(Stored data)
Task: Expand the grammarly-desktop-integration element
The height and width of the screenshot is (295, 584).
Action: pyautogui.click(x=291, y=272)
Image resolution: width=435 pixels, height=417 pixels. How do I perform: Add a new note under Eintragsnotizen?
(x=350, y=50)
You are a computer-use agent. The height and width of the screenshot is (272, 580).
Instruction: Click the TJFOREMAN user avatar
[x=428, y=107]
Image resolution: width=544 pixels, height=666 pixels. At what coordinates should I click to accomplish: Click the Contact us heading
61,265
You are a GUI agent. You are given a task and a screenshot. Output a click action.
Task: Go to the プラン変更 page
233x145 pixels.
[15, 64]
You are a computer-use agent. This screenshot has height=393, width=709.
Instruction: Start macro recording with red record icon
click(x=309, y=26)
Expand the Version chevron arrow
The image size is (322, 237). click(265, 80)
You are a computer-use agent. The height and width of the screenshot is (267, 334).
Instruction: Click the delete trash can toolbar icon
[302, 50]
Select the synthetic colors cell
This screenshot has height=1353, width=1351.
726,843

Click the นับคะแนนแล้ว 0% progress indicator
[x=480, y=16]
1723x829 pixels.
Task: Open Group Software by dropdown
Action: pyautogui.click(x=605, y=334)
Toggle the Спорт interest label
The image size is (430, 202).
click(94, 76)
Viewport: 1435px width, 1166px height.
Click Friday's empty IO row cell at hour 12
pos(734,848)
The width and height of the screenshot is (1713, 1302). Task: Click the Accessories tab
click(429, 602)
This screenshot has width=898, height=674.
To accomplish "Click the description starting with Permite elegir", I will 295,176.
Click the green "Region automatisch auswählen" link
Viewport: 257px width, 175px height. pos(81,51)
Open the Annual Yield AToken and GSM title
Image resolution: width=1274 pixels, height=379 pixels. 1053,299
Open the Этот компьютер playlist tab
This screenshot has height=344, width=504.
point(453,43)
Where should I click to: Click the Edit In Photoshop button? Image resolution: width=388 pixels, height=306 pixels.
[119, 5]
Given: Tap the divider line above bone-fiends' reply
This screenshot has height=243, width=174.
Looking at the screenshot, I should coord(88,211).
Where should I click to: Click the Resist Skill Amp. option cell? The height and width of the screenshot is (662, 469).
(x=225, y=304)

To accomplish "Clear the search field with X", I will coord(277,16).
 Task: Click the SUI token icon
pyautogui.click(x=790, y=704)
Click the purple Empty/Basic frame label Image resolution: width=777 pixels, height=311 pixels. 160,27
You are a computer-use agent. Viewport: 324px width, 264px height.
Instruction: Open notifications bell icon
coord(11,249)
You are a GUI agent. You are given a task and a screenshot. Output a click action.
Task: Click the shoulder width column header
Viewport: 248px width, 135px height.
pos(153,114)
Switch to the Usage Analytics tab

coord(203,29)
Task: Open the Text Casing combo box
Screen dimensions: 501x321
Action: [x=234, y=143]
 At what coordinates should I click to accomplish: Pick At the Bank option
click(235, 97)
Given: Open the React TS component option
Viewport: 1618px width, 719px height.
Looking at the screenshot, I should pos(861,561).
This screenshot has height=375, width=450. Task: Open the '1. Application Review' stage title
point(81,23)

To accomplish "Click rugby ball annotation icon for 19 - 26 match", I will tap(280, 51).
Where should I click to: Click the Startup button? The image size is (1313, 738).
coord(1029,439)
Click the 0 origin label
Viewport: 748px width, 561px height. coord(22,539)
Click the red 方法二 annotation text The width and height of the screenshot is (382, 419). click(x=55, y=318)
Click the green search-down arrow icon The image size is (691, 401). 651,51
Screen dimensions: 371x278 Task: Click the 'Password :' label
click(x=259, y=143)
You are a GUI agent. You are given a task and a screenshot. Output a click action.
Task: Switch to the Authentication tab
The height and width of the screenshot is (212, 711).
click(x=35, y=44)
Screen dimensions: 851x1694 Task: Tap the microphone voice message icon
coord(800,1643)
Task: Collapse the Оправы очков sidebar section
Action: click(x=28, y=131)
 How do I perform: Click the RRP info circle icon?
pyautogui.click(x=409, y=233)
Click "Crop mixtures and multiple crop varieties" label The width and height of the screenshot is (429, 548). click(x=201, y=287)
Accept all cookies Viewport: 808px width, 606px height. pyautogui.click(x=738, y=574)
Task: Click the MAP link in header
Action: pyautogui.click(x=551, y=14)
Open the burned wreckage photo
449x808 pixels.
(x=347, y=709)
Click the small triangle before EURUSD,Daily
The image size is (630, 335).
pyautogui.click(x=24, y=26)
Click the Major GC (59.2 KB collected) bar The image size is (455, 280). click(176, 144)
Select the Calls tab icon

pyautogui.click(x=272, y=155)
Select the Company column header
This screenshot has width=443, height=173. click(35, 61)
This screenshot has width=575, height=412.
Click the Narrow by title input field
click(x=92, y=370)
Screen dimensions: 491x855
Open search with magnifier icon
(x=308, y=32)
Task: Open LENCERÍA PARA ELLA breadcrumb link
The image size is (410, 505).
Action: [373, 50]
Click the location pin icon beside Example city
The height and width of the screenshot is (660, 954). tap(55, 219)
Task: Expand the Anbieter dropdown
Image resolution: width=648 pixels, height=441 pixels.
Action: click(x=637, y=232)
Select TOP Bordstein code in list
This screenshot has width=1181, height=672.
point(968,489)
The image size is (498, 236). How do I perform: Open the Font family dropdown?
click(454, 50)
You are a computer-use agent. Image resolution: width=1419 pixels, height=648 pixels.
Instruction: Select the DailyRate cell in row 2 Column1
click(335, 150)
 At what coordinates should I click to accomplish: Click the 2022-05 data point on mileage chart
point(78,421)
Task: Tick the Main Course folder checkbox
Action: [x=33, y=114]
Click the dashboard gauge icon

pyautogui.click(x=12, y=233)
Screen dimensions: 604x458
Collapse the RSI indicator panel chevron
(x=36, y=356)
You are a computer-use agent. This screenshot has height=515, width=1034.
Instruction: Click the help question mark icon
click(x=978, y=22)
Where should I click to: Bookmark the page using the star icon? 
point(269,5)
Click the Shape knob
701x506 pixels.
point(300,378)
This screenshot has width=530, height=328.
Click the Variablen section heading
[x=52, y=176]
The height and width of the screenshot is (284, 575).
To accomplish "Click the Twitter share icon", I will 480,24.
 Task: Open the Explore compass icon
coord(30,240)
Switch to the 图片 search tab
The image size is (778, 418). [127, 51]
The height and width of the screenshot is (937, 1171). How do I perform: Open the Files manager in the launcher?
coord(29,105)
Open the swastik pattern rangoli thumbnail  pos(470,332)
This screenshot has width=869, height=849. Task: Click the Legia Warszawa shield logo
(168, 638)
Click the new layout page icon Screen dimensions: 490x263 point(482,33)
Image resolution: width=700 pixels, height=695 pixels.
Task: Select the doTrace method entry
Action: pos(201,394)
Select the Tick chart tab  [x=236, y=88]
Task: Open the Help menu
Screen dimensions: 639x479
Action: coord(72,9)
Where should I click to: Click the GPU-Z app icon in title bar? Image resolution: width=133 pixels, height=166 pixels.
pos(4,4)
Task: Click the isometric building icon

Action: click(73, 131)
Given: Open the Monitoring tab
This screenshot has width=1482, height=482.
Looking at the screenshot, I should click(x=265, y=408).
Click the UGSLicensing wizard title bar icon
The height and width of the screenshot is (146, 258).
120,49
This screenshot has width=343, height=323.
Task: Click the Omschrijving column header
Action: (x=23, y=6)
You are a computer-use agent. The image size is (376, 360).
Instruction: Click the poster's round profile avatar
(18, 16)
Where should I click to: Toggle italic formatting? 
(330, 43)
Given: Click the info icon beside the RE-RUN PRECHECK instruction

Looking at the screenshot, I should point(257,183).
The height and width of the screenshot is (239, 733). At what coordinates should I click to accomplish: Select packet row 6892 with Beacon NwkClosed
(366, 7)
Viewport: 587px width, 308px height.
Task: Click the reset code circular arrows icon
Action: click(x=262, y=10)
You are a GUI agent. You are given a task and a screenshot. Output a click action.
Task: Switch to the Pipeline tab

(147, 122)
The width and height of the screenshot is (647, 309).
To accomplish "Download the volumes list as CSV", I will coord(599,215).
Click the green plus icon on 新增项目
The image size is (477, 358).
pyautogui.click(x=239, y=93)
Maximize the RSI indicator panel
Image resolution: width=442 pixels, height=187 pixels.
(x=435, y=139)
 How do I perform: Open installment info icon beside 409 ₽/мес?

EXERCISE AIM
Would you report every line of the entries above containing the word "will"?

EXPECTED ANSWER
To accomplish "Click the description starting with Permite elegir", I will 295,176.
To accomplish "Clear the search field with X", I will coord(277,16).
To accomplish "Click rugby ball annotation icon for 19 - 26 match", I will tap(280, 51).
To accomplish "Click the Twitter share icon", I will 480,24.
To accomplish "Download the volumes list as CSV", I will coord(599,215).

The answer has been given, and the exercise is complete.